- Problem statement: Copy the lines from the one containing "Task: Open the" through the end of the data, swapping "screenshot" for "page image" and leaving everything else unchanged. Omit the pictures.

═════ Information given ═════

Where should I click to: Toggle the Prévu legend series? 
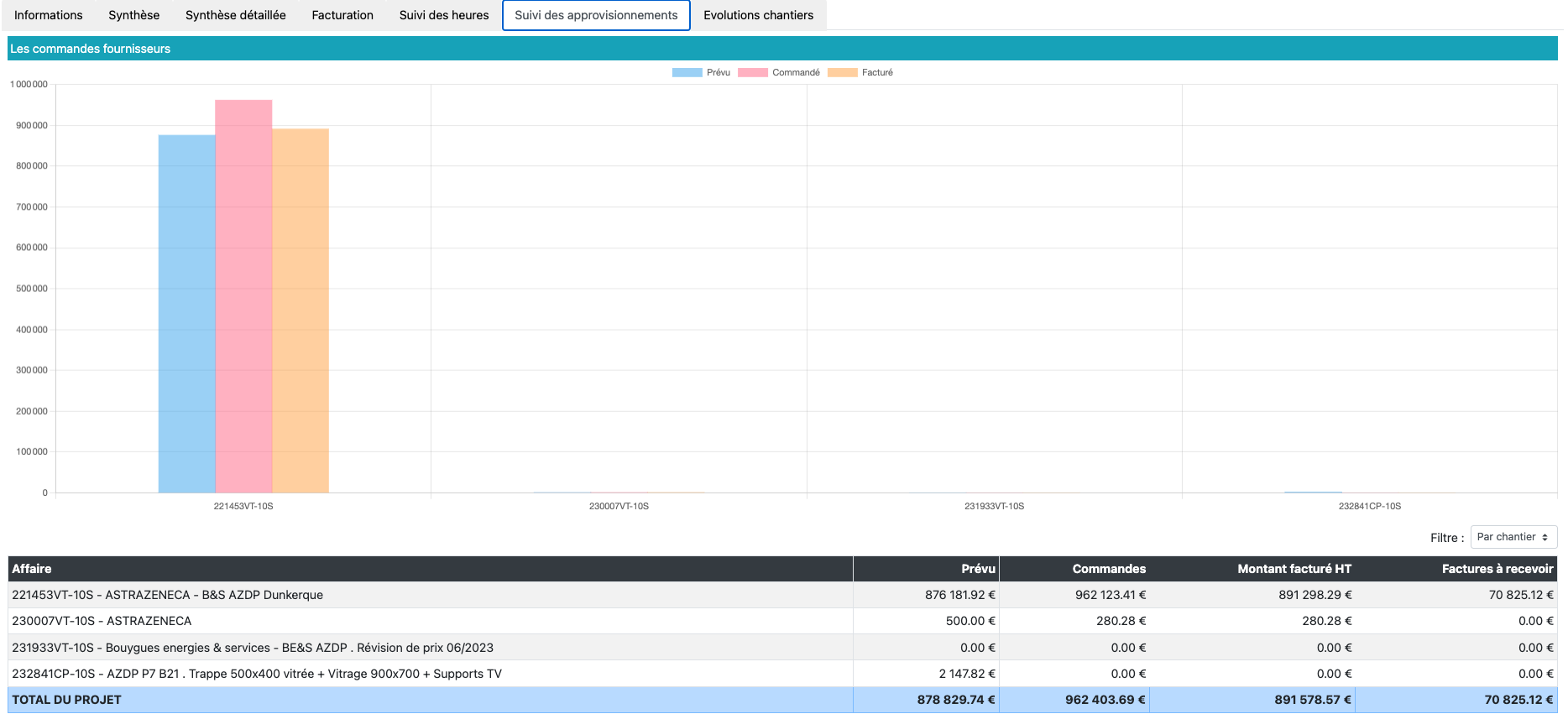(x=701, y=73)

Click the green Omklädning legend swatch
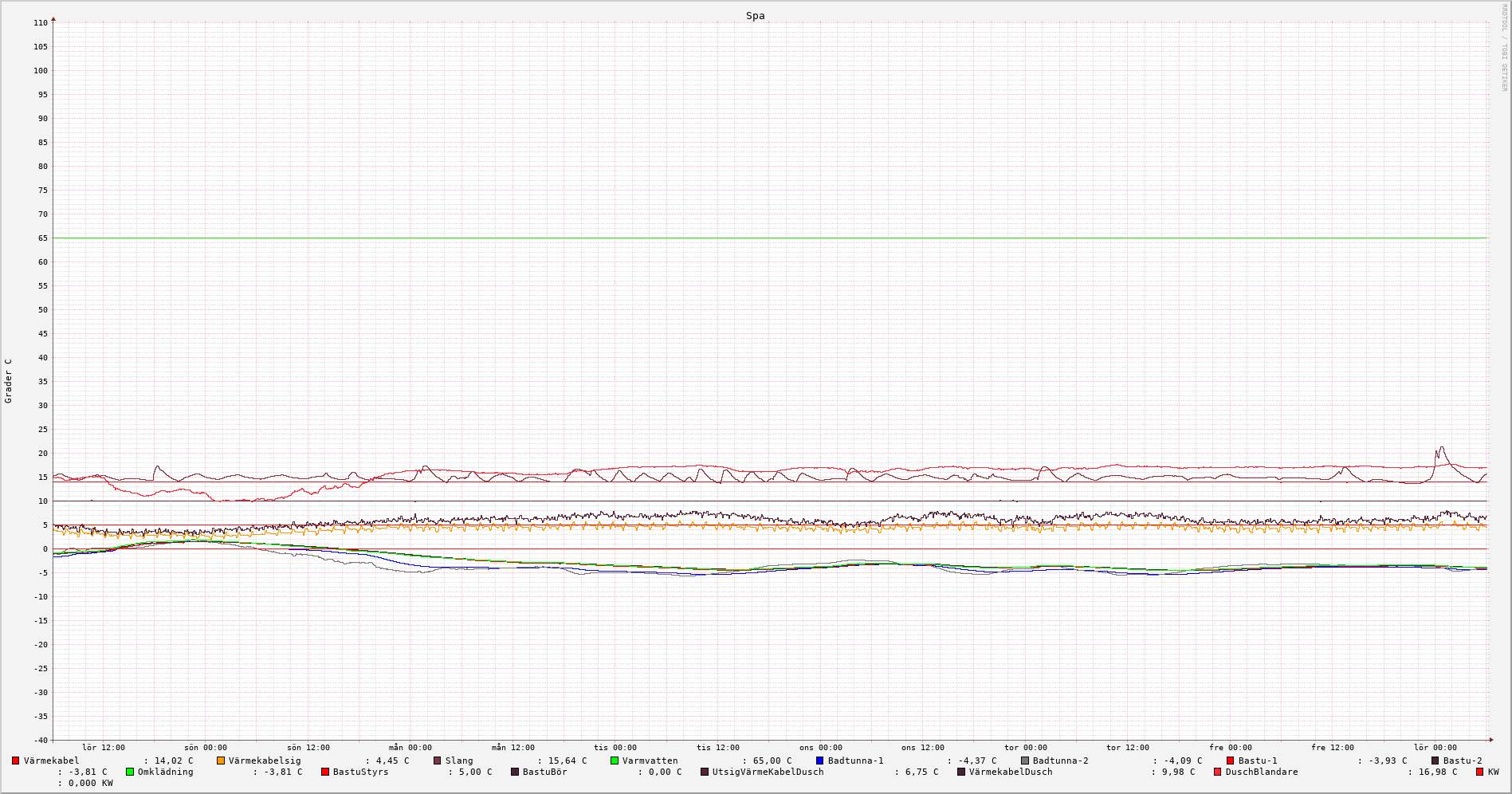(130, 772)
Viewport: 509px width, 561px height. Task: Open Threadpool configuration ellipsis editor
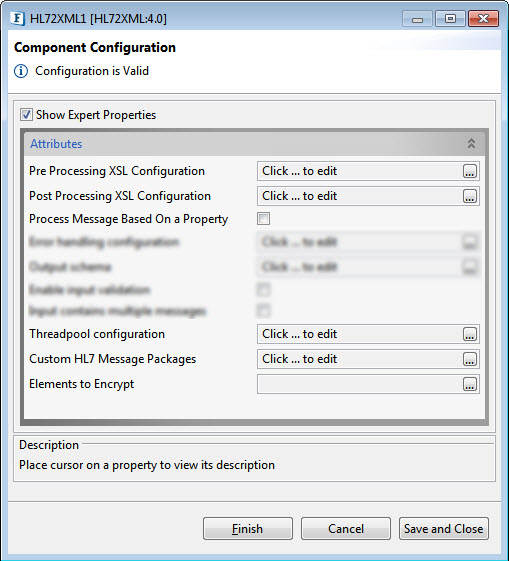coord(470,334)
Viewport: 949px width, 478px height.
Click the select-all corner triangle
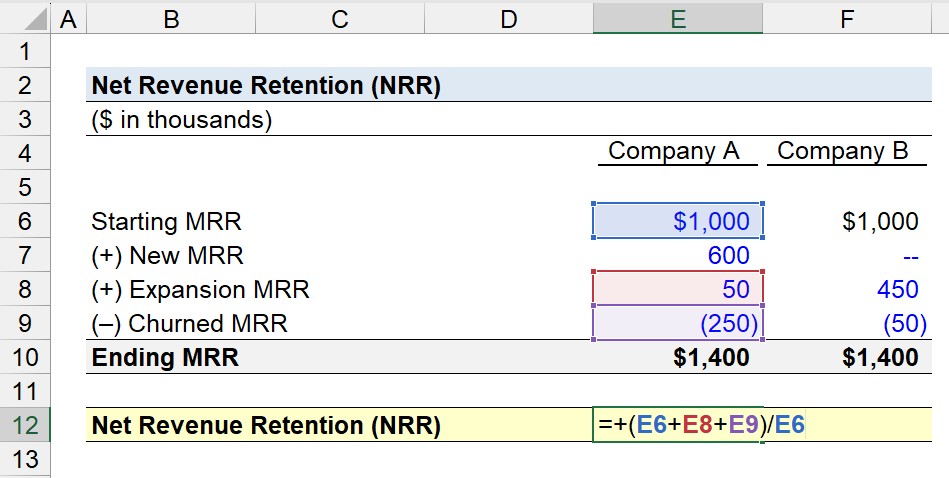click(25, 19)
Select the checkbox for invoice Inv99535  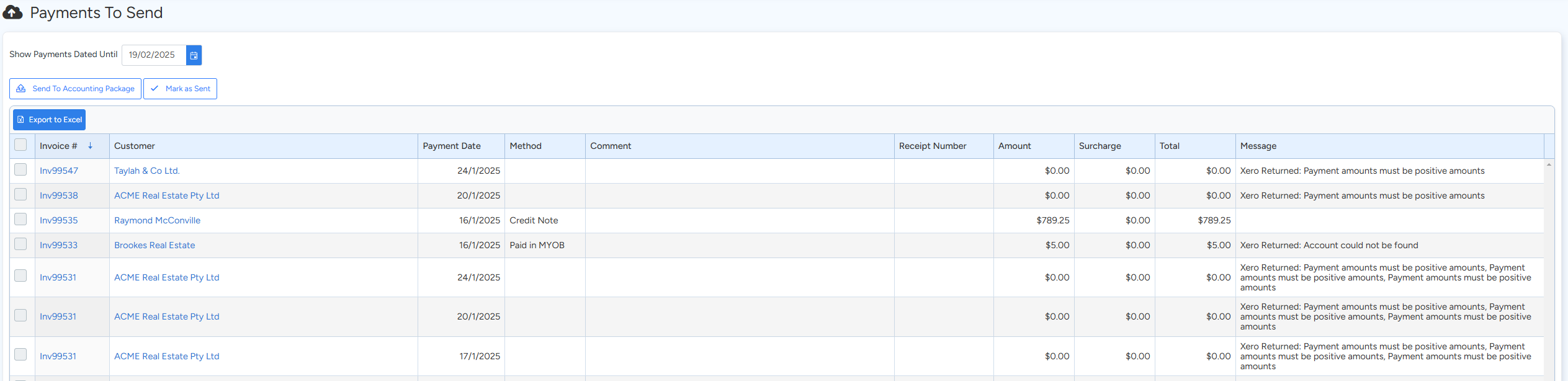20,220
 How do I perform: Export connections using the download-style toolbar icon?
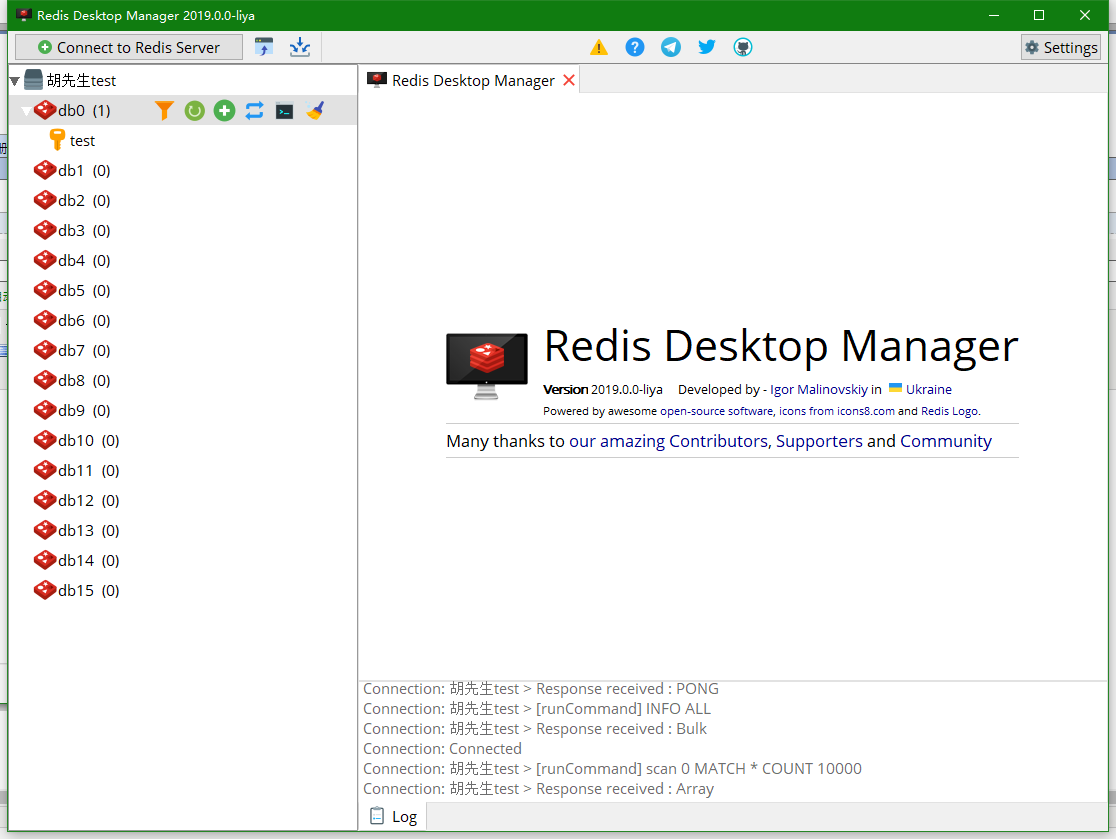tap(300, 46)
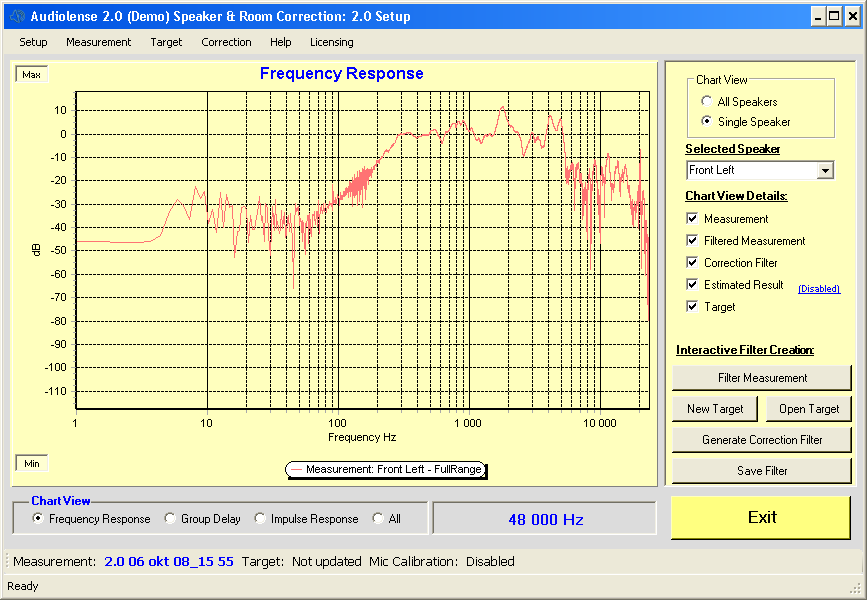
Task: Disable the Target checkbox
Action: [x=692, y=307]
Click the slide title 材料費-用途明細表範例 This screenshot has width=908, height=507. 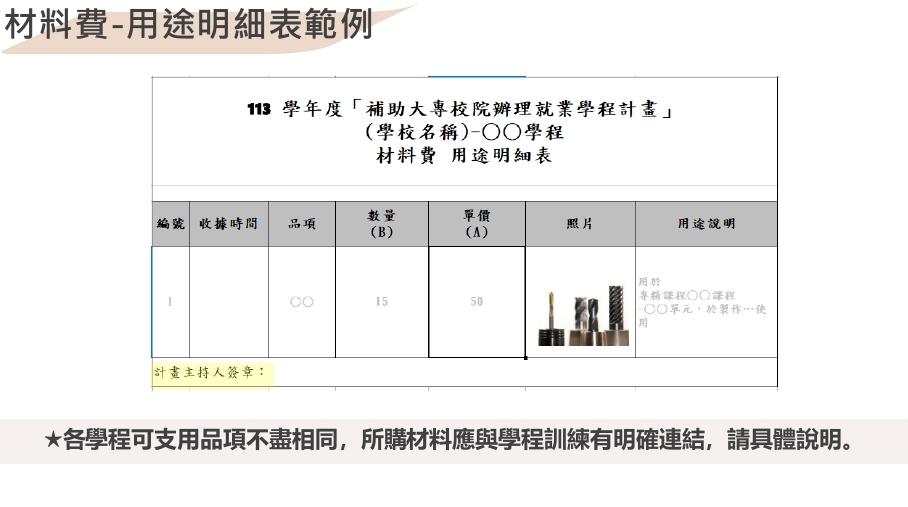[188, 25]
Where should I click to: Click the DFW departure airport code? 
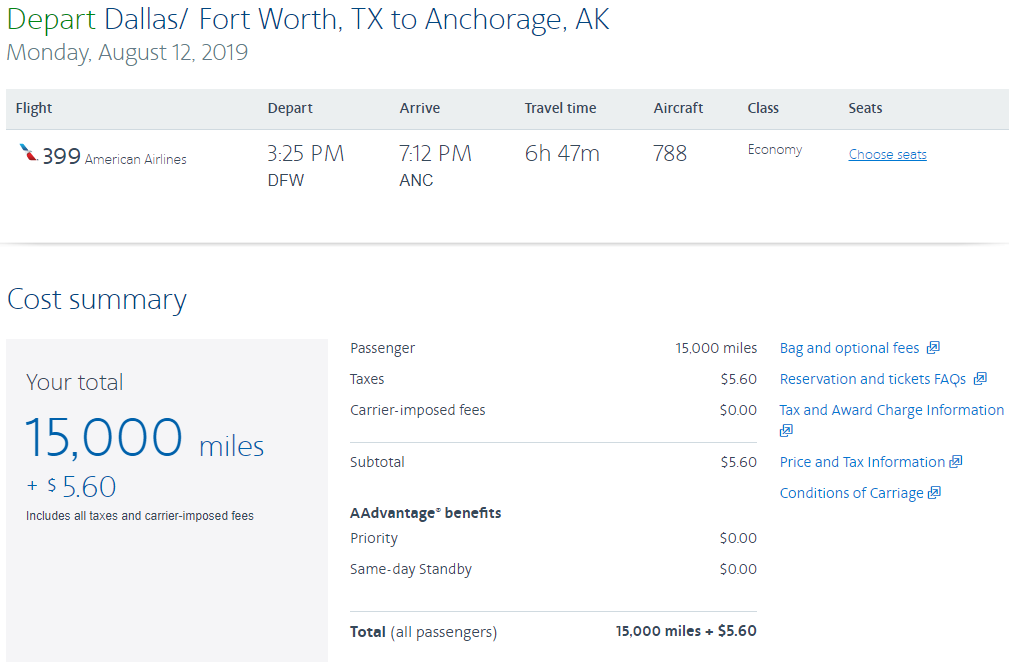tap(285, 181)
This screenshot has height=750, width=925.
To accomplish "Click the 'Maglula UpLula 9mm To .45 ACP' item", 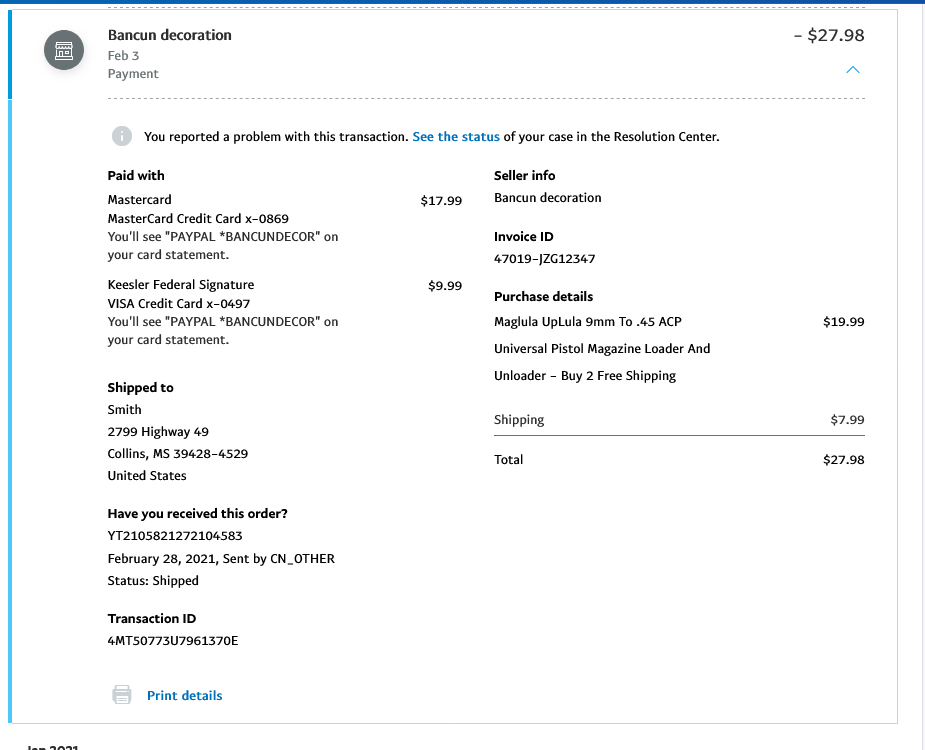I will (587, 322).
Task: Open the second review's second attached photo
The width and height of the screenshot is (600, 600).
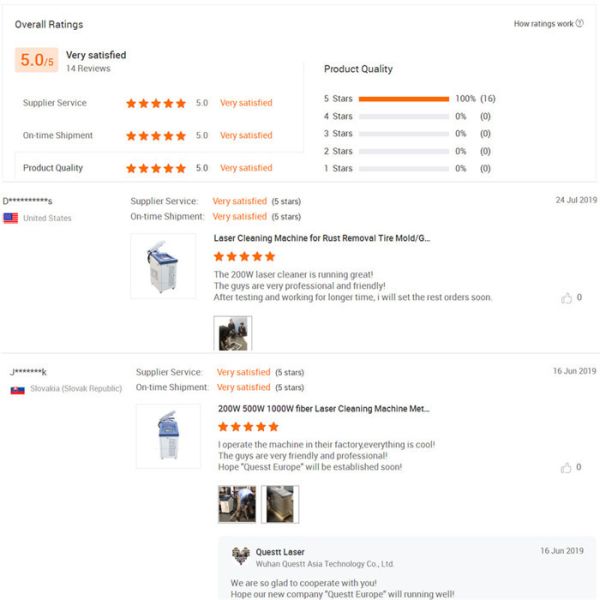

═════

- Reply to the exercise:
Task: Open the second review's second attached photo
The width and height of the page image is (600, 600).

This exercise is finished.